Dive Brief:
- Tim Hortons' U.S. franchisees have sued the company for "price gouging" supplies, according to Restaurant Business. The lawsuit was filed by the Great White North Franchisee Association-USA against Tim Hortons and parent company Restaurant Brands International.
- The franchisees allege that the company began taking supplier rebates, which hiked up food prices.
- This is the second such lawsuit filed by the franchisee group, according to a company spokesperson, who added that the more recent filing "appears to be a second attempt to pursue similar claims with a different court."
Dive Insight:
The earlier suit, which was filed in July 2018, accused the company of charging unreasonable prices for food among other allegations. In an interview with Restaurant Business at that time, the franchisees' attorney Jerry Marks said a case of Coke costs Tim Hortons franchisees $75.31 a box, versus about $28 for Dunkin' Donuts operators.
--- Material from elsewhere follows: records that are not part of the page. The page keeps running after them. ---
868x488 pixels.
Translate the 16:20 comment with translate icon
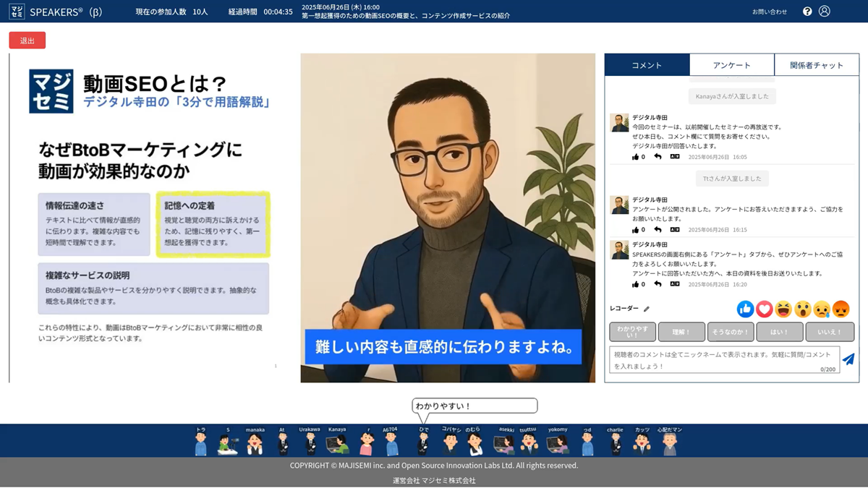(674, 284)
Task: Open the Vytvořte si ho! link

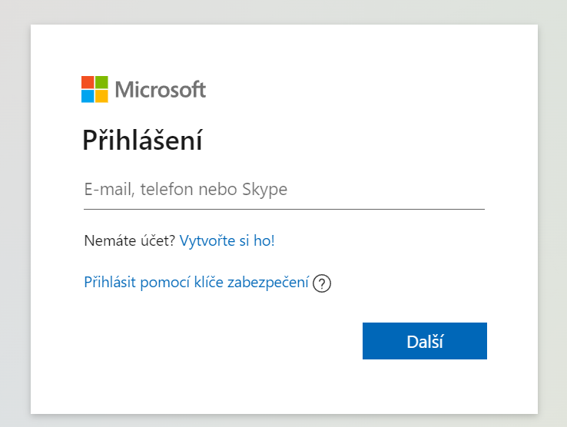Action: tap(227, 240)
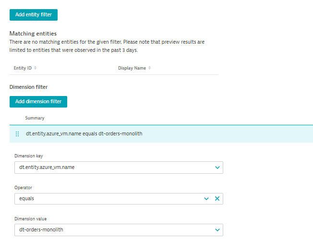Sort by the Entity ID sort arrows

(x=36, y=68)
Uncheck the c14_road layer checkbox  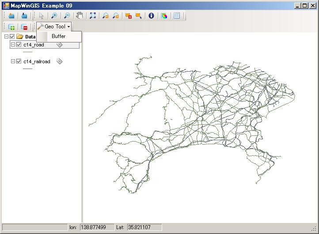[x=19, y=45]
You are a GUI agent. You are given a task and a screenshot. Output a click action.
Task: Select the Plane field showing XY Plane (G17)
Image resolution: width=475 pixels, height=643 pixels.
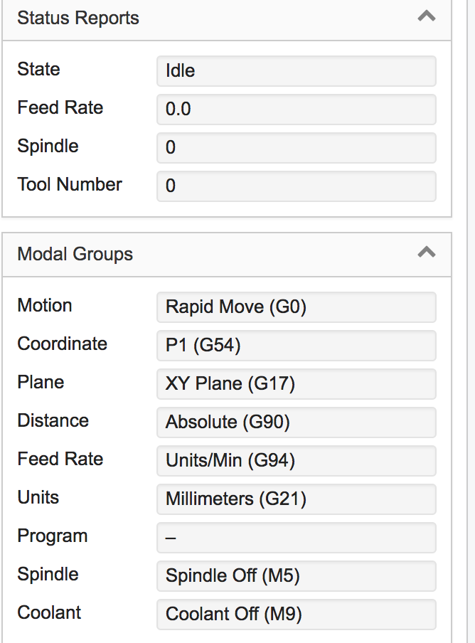pos(296,384)
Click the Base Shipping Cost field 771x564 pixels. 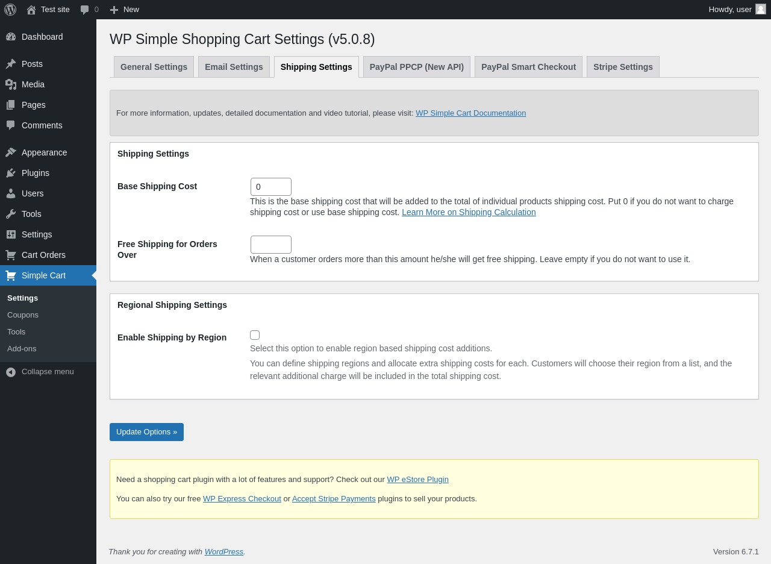tap(271, 187)
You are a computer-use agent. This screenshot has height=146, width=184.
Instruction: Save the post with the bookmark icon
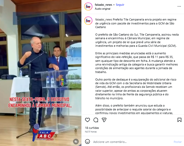click(x=179, y=120)
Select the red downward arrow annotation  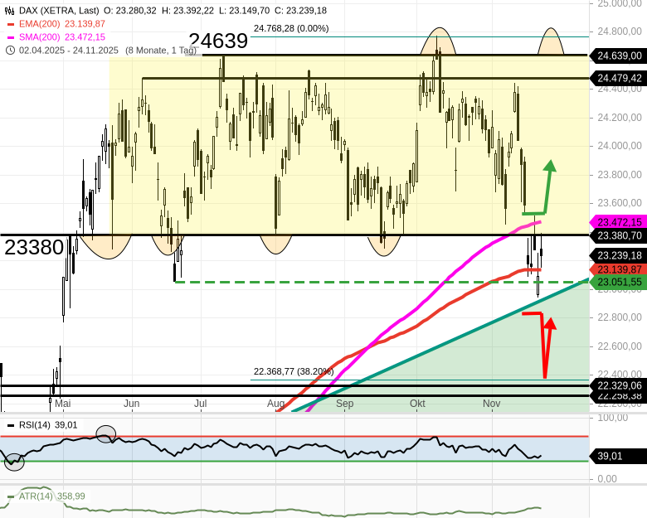pyautogui.click(x=545, y=344)
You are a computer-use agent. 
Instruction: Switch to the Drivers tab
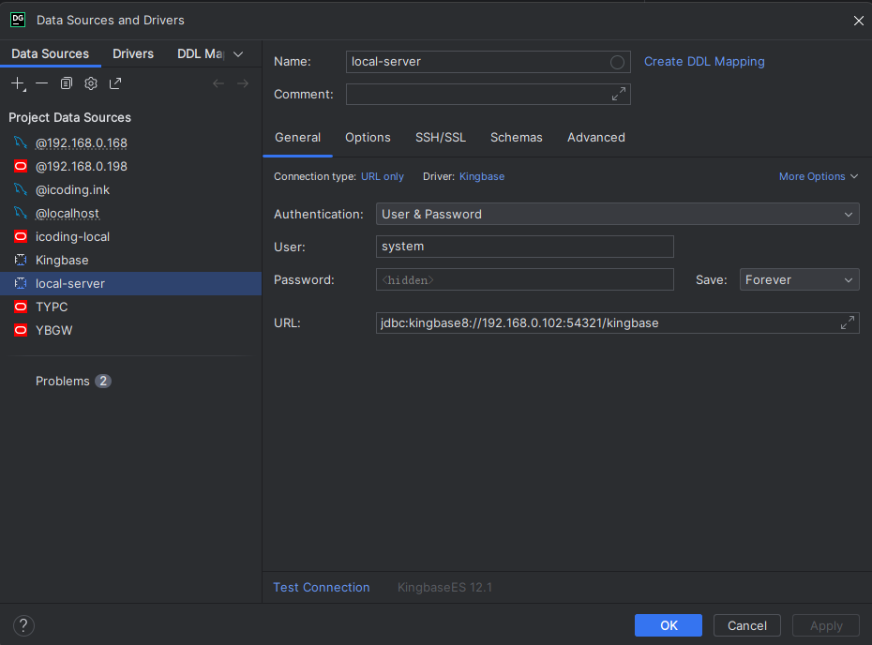tap(132, 53)
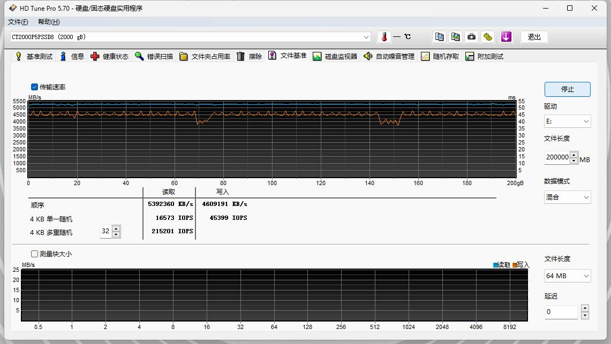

In this latest suit, franchisees allege that the company purposefully shifted its focus to increase its earnings from supplies sold to franchisees by limiting the suppliers franchisees could use — suppliers that in turn paid rebates to Restaurant Business International.
Restaurant Business reports that rebates are common in the industry, but are typically divided between the franchisor and franchisees. Tim Hortons' franchisees also say RBI's suppliers charged excessive prices for goods, which has eroded their profits. Franchisee agreements regarding suppliers are usually written to ensure brand standards, not to yield an additional revenue stream for franchisors, which is what is alleged here.
The franchisees further allege that the parent company is concealing its relationship with those suppliers and that it is misusing marketing fees that are part of new franchise agreements. The suit calls RBI’s agreements "illegal and fraudulent."
Additional suits have been filed by U.S. operators as well, including in 2017 and from its Canadian operators last year.
Accusations of price gouging are not new to the restaurant industry. McDonald's franchisees in Europe accused the company of hiking rent prices in 2016. But the biggest example comes from Quiznos, which paid a $200 million settlement in 2010 to franchisees after price-gouging supplies to build its own profits. The road to recovery has been a long one for Quiznos, which had about 4,700 units in 2007 to about 400 as of 2018.
Tim Hortons is struggling in the U.S. and this lawsuit may compound its issues. Restaurant Business reports that nearly one out of every five Tim Hortons U.S. locations have closed over the past five years. Even if the allegations are proven false, the lawsuit underscores a much deeper issue. Tensions between franchisors and the franchisees who are on the brand's front lines are never good, as evidenced especially by the Quiznos case. If there is a perception that the company is engaging in unfair practices, it can erode trust among those tasked with running the stores.
According to RBI’s latest earnings call, Tim Hortons is generating lower franchisee profitability, which has hurt its results. CEO Jose Cil provided a "roadmap for 2020" to get the brand back on track. That plan includes three key principles: elevating product quality, innovating and growing its core categories and modernizing the brand.